Coding according to the International Classification of Diseases (ICD)-10 and its clinical modifications (CM) is inherently complex and expensive. Natural Language Processing (NLP) assists by simplifying the analysis of unstructured data from electronic health records, thereby facilitating diagnosis coding. This study investigates the suitability of transformer models for ICD-10 classification, considering both encoder and encoder-decoder architectures. The analysis is performed on clinical discharge summaries from the Medical Information Mart for Intensive Care (MIMIC)-IV dataset, which contains an extensive collection of electronic health records. Pre-trained models such as BioBERT, ClinicalBERT, ClinicalLongformer, and ClinicalBigBird are adapted for the coding task, incorporating specific preprocessing techniques to enhance performance. The findings indicate that increasing context length improves accuracy, and that the difference in accuracy between encoder and encoder-decoder models is negligible.

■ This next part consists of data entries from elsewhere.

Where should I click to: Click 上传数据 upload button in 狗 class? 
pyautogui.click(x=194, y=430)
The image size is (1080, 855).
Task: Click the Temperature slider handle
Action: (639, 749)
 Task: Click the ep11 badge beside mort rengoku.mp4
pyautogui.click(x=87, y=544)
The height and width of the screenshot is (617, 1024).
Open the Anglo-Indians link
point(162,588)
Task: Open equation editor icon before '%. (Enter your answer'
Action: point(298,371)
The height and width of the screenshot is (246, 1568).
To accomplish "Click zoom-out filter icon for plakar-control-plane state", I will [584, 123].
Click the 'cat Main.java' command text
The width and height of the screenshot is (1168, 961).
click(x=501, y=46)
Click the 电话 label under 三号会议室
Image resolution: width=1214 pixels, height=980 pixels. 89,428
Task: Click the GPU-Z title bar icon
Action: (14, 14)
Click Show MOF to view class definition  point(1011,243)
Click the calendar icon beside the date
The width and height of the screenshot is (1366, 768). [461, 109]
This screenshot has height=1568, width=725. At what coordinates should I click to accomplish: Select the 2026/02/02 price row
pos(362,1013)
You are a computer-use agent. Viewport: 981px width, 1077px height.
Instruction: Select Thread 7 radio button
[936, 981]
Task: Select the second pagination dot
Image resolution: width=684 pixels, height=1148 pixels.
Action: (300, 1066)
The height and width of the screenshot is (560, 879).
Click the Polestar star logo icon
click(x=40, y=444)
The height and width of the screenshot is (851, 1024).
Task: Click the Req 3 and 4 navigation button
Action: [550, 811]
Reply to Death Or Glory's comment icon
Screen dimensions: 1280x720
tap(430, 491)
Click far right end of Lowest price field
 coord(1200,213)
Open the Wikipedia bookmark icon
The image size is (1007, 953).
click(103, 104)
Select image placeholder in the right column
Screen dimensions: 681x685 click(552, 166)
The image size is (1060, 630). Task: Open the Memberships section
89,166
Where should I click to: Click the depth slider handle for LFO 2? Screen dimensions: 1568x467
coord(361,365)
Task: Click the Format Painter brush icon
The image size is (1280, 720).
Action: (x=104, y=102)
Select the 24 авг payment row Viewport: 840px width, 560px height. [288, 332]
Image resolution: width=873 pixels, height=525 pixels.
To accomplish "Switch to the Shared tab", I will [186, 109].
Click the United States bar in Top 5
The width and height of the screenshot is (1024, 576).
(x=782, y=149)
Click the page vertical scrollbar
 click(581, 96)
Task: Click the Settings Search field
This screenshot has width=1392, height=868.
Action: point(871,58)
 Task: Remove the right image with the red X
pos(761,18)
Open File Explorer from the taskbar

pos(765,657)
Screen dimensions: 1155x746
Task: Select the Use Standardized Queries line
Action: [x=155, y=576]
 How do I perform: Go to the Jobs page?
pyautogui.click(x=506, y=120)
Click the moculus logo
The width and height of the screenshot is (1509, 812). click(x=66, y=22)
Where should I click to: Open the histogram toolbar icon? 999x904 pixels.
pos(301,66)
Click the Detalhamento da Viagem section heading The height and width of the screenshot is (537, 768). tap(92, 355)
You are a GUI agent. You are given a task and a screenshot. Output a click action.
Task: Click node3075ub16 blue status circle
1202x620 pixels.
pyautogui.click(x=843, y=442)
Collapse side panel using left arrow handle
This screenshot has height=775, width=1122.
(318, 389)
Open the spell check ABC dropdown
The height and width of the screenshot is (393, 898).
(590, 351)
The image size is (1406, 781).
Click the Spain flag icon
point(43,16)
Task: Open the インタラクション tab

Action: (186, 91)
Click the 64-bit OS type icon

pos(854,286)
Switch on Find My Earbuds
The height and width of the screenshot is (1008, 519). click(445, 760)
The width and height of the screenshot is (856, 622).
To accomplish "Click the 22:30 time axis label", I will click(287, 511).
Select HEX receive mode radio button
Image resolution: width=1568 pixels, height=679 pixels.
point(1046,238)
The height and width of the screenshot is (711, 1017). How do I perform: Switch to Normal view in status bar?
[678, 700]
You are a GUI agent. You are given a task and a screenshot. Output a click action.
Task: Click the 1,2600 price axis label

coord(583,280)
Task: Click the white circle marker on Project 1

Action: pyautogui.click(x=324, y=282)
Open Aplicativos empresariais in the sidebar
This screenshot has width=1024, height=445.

根据国际疾病分类(ICD-10)及其临床修订版(CM)进行编码本身就很复杂且费用高昂。自然语言处理(NLP)通过简化电子健康记录中非结构化数据的分析,从而辅助诊断编码。本研究考察了转换器模型在 ICD-10 分类中的适用性,同时考虑了编码器和编码器-解码器架构。分析基于包含大量电子健康记录的医疗信息监护(MIMIC-IV)数据集的临床出院总结进行。为了进行编码任务,我们对 BioBERT、ClinicalBERT、ClinicalLongformer 和 ClinicalBigBird 等预训练模型进行了适配,并采用了特定的预处理技术来提高性能。研究结果表明,增加上下文长度可以提高准确性,而且编码器和编码器-解码器模型之间的准确性差异可以忽略不计。